May 16, 2022
*Watch Stu Stone’s full interview with John Gibbons for the former Toronto Blue Jays manager’s weekly “Talking Points” feature, sponsored by Bodog Canada, by clicking on the video above.
By Kevin Glew
Cooperstowners in Canada
John Gibbons is encouraging Toronto Blue Jays fans to be patient with this year’s team.
Just back from a bear-watching vacation at Yellowstone Park, the ex-skipper told Stu Stone for the latest episode of Talking Points, sponsored by Bodog Canada, that the Blue Jays’ recent struggles are to be expected in a 162-game schedule.
“There’s no need to worry. They [the Blue Jays] got off to a really good start. One thing about baseball, you know you go through a whole lineup and they’re going to go through some ups and downs. It’s very rare that everybody’s clicking at the same time for any length of time. That’s just part of it,” said Gibbons, who managed the Blue Jays for parts of 11 seasons in two separate terms.
The affable ex-dugout boss also believes Blue Jays fans need to be patient with slumping third baseman Matt Chapman. One of the club’s most ballyhooed off-season acquisitions, Chapman is hitting .182 with five home runs through his first 35 games.
Gibbons points out that it’s not uncommon for a player to struggle early in their tenure with a new team.
“He got traded and then he signed a nice two-year deal . . . He wants to justify it,” Gibbons told Stone. “He wants to thrill the whole country [of Canada]. It’s just a little added, extra pressure.

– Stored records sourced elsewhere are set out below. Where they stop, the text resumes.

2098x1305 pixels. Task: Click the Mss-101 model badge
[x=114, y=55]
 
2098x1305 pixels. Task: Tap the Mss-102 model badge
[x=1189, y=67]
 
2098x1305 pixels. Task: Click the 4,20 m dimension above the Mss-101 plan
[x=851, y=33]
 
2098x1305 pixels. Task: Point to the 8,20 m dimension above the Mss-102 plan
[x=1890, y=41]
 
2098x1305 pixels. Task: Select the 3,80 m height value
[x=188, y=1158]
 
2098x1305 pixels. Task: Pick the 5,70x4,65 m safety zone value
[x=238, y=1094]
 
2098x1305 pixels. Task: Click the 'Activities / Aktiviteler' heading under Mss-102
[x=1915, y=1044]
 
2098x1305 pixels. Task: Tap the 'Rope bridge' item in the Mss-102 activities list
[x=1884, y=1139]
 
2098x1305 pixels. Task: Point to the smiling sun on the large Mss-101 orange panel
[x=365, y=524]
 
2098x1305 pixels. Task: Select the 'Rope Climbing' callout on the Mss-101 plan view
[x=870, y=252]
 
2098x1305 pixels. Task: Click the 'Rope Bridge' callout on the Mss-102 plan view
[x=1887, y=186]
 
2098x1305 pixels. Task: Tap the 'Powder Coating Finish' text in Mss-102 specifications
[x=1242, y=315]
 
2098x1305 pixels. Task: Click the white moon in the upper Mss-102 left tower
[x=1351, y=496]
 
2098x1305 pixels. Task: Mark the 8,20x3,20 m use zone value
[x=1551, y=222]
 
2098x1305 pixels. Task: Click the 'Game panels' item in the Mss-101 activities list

It eats at guys. They don’t do things as naturally.”
Gibbons says Chapman’s track record suggests he will come around with the bat. Unfortunately for the Blue Jays, it’s not just Chapman struggling at the plate. The team is hitting a major league worst .185 with runners in scoring position. The players are aware of that and that makes them press even more in those situations, said Gibbons. He knows the Blue Jays’ offence is heavily reliant on home runs, but he’d like to see them change their approach with runners in scoring position. Rather than swing for the fences, he’d like to see them stroke a single the other way.
One player who always impressed Gibbons with his approach was Josh Donaldson.
“Josh would go up there and some at bats he’s turning it lose and he’s trying to let it fly and . . . then he’ll go up there and just try to punch something through the other side . . but that’s what the great ones do,” he said.
Gibbons says another adjustment Blue Jays hitters can make is to be more focused on a particular pitch.
“The good hitters, they sit on something. They can’t come for everything. You get some guys that will tell you that. That’s such crap,” said Gibbons. “You’re not going to hit it all, especially when they’re throwing that hard. You better narrow it.”
It sounds like good advice for a team desperate for some clutch hits.
Gibbons on Donaldson, Estrada and Bautista
One of the best things about Gibbons’ Talking Points interviews with Stu Stone are his candid reflections on the players he managed. Here are a few of them from the latest episode:
On Josh Donaldson:
“Donaldson, I thought was a great move for the Yankees because he brings some toughness to that team. They were kind of a bunch of pretty boys, not the old Yankees with the Paul O’Neills and those kinds of guys,” said Gibbons. “I thought that’s a great move just . . . because Josh will stir some things up. He’ll ruffle some feathers. He’s not the pretty boy Yankee . . . I was just thinking about his attitude. I have no idea if it’s rubbing off, but I would think it would. He and Russell Martin brought that to us – toughness that we did not have. We had Bautista and Encarnacion. We had some great players, but we needed that little bit of an edge and they both brought it.”
On Marco Estrada:
Of all the pitchers Gibbons managed with the Blue Jays, he said he would choose Estrada to start in a crucial playoff game.
“In the big games in the playoffs, when the adrenaline is flowing and the pressure is on and the whole world is watching, he’s got that unhittable change-up, so he plays off guys’ aggressiveness and that’s why he won,” said Gibbons. “You couldn’t rattle Marco. It was like, ‘Are you breathing? Is your heart elevated?’”
On Jose Bautista:
“Jose was good for the game,” said Gibbons. “He could be a real pain in the ass to some people. And his peers out in the game hated him because he was so good and he wore it on his sleeve. But you know what? He was good for the game. He was a good frickin’ guy . . . He would do anything for anybody. He was a true gentleman.”